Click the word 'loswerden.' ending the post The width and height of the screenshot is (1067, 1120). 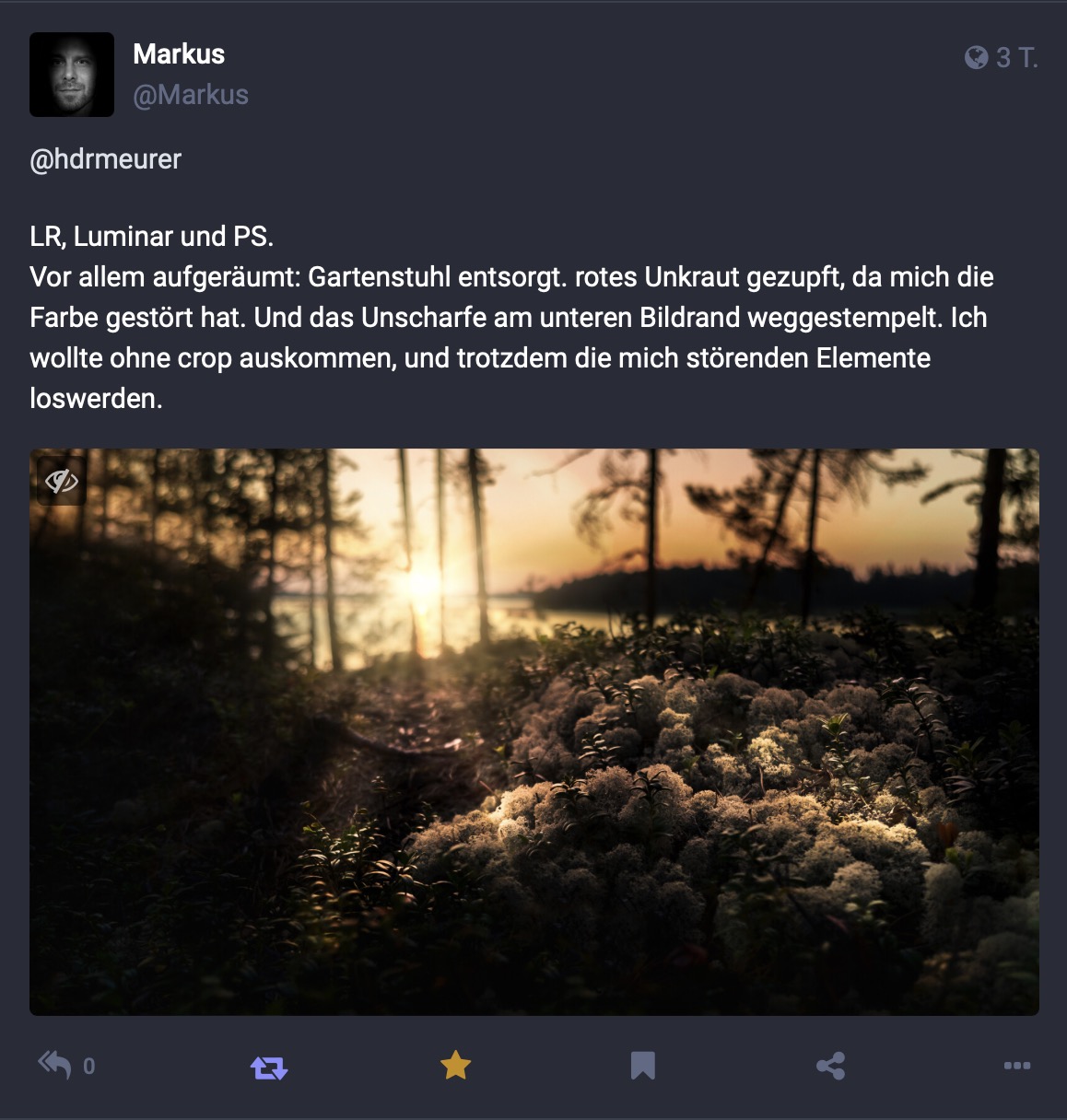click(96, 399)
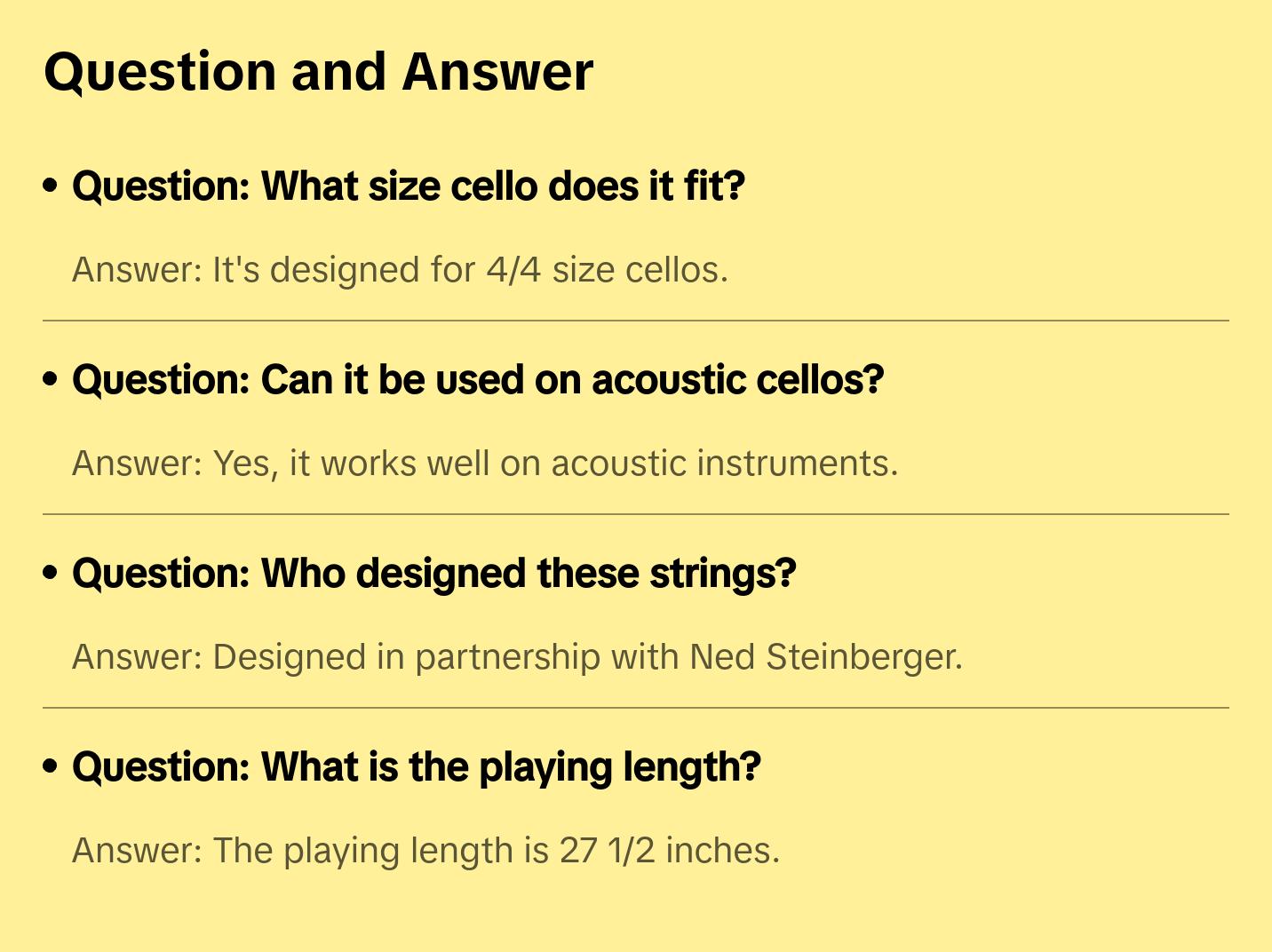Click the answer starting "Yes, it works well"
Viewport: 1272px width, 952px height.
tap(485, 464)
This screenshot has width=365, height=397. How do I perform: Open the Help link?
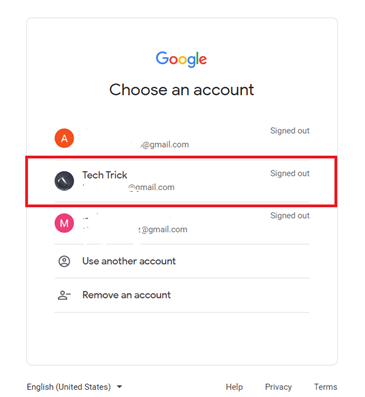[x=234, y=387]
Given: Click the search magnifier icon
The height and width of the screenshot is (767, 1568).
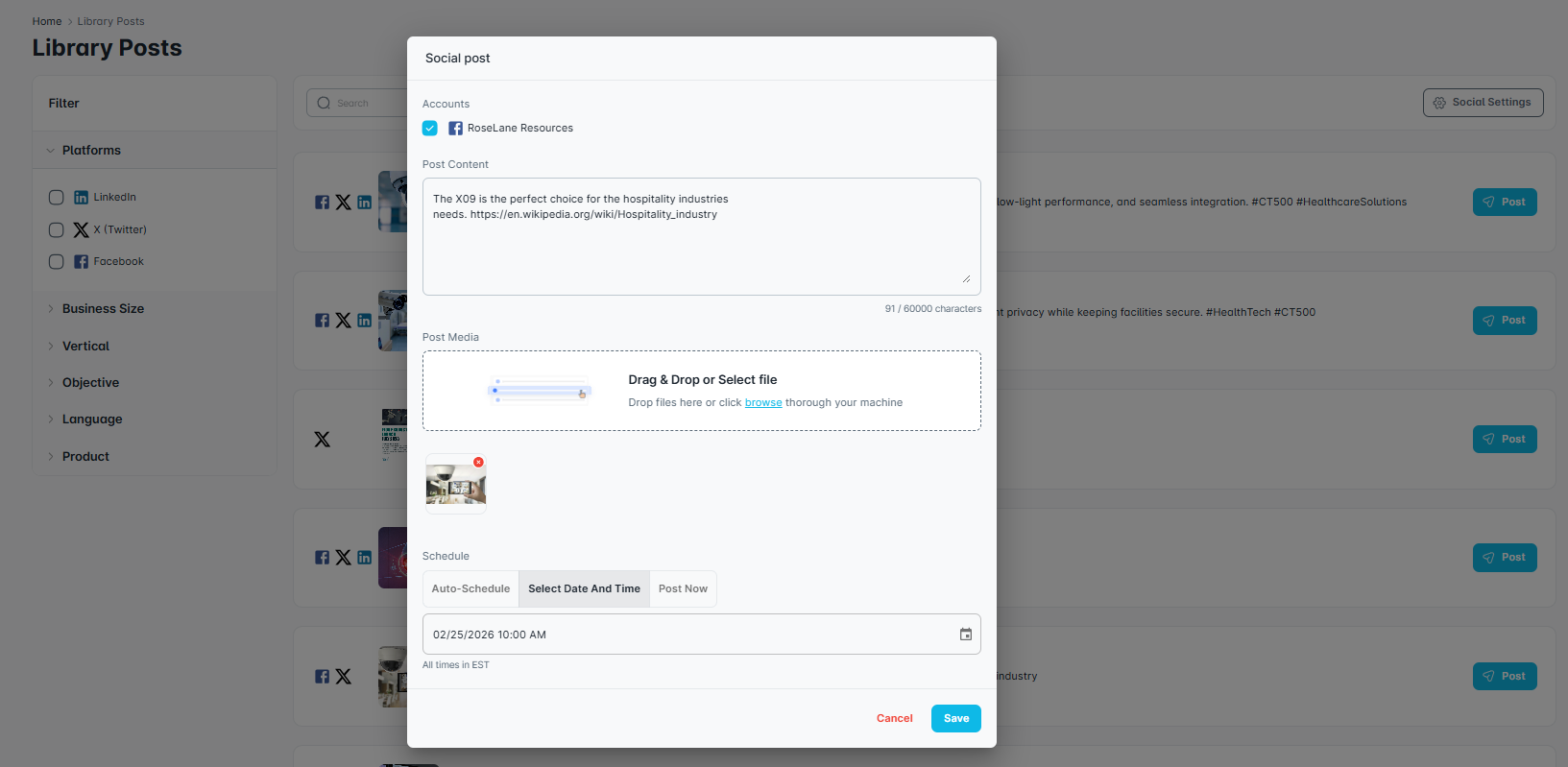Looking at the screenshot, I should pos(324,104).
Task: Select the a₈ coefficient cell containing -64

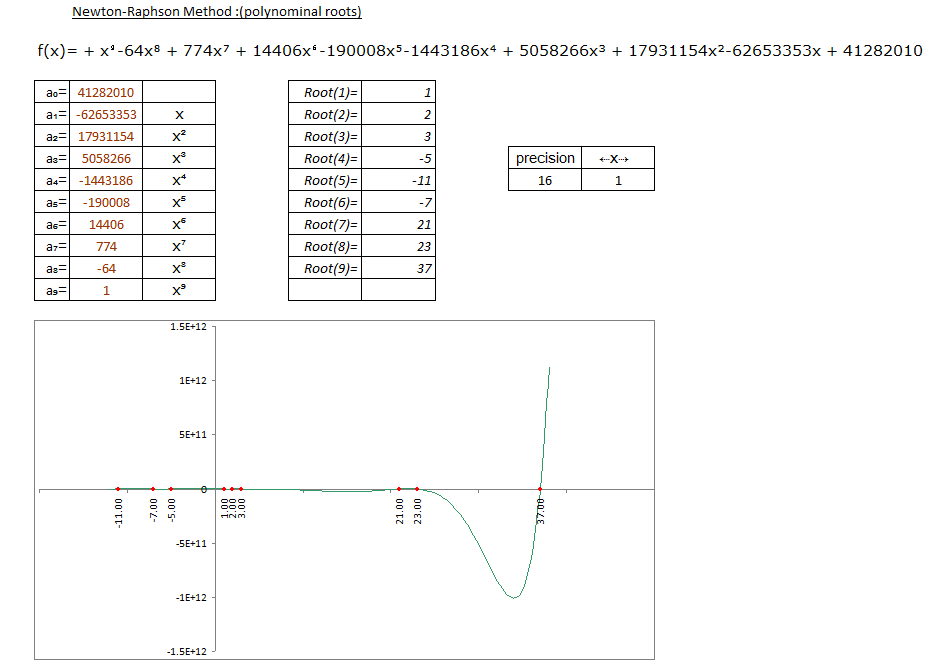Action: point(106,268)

———

• What needs to be done
Write the lines from the line containing "Task: Select the" through the last line of the data out again exactly, and only those lines; pictures stay out.

• Output of the exercise
Task: Select the a₈ coefficient cell containing -64

Action: point(106,268)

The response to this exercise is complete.